3 min read

What a 15-Year-Old Intern Taught Us About Agentic Engineering

A practical test story from an insurance product team

On his first day at North Harbor Insurance, Leo was 15, quiet, and convinced he would spend the summer renaming files and updating spreadsheets.

By week two, he was pairing with a senior engineer to build a tiny agent that reviewed claim-form validation rules before code reached production.

Not an AI chatbot demo. A real engineering workflow.

Why this mattered to our team

Insurance software is detail-heavy. A missing edge case in a claim flow can delay payouts, trigger compliance issues, or flood support queues.

Our team had solid tests, but we still lost time on repetitive checks:

  • Are field requirements consistent between UI and API?
  • Did this change break state-level rules?
  • Are we using the same error language across products?

Leo helped us approach these checks in an agentic way: define goals, define constraints, then let tools execute repeatable steps with human review gates.

What he learned first

We started with one principle: agentic engineering is not “let AI code everything.” It is “design reliable loops where software can do bounded work autonomously.”

His first assignment had three parts:

  1. Map the claim intake flow from form submission to policy validation.
  2. List failure modes we repeatedly saw in pull requests.
  3. Build a small script that compared validation rules between frontend schema and backend contracts.

The script was simple, but the outcome was immediate: reviewers stopped finding the same mismatch manually.

The turning point

In week four, Leo proposed adding an “explain diff” step: when rules drifted, the agent produced plain-language output for reviewers.

Instead of this:

  • requiredFields.homeOwner changed from [name, address] to [name]

Reviewers got this:

  • “Address is no longer required for homeowner claims in UI, but API still requires it.

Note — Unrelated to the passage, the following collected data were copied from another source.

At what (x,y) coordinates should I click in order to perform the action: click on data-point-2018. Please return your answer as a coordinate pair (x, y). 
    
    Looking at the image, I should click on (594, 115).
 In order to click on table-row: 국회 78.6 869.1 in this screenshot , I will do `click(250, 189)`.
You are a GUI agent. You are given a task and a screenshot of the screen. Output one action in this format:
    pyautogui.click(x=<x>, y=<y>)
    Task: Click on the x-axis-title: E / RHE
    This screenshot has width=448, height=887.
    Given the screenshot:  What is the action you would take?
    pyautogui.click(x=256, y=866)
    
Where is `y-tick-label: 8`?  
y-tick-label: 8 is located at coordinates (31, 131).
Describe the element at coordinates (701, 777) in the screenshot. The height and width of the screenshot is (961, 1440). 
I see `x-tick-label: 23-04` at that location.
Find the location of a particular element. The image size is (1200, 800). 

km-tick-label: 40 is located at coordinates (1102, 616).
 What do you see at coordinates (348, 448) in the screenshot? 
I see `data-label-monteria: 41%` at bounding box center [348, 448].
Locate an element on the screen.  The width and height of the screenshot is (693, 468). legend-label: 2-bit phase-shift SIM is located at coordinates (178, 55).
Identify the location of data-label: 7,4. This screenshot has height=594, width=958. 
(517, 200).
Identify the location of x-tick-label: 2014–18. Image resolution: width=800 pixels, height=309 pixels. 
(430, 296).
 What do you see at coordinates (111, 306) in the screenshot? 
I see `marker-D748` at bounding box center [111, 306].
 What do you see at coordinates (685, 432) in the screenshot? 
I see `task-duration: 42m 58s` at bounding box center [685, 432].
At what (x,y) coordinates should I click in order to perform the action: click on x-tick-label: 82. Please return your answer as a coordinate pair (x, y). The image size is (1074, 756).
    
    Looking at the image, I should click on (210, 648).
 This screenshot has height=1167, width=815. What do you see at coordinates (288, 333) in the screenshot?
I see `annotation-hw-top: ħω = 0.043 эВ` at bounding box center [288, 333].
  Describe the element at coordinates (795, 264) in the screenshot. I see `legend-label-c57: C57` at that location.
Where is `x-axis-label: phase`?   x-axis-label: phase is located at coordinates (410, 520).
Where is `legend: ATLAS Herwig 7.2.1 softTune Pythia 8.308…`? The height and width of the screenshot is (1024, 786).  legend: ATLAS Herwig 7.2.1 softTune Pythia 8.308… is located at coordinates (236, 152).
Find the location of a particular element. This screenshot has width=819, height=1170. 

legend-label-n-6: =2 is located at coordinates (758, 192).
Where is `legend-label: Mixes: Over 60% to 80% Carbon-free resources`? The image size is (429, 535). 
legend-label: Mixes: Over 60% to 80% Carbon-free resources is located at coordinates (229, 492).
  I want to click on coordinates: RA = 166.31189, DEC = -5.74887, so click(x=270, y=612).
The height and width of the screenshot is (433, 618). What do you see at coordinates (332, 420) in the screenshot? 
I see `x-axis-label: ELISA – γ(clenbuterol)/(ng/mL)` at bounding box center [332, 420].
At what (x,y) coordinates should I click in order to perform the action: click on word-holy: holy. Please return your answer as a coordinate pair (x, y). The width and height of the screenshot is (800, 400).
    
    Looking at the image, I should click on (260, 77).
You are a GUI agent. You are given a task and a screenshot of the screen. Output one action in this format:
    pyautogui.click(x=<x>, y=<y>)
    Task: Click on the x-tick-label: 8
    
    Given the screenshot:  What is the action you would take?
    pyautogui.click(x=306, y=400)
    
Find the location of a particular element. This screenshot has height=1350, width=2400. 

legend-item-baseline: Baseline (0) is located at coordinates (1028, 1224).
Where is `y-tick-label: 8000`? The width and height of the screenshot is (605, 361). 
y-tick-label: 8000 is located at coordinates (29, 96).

This can block submission after client-side pass.”

That single improvement reduced review time and helped non-engineering stakeholders understand risk faster.

How we kept it safe

Because this was insurance, we set hard boundaries:

  • No autonomous production writes.
  • No policy-decision logic generated without explicit approval.
  • Every agent result linked to source files and tests.
  • Human sign-off required before merge.

Leo learned a key lesson early: autonomy without traceability is just hidden risk.

What we shipped by the end of the internship

By the end of summer, the intern project had become a team utility used in every claims-related pull request.

We saw:

  • fewer validation regressions
  • faster review cycles
  • clearer audit trails for compliance conversations

And Leo left with something better than a portfolio bullet: he learned how to engineer systems where humans set direction and agents handle disciplined execution.

For a 15-year-old intern, that is a strong start.

For our insurance team, it was a reminder that good agentic software engineering is mostly about clarity, constraints, and feedback loops.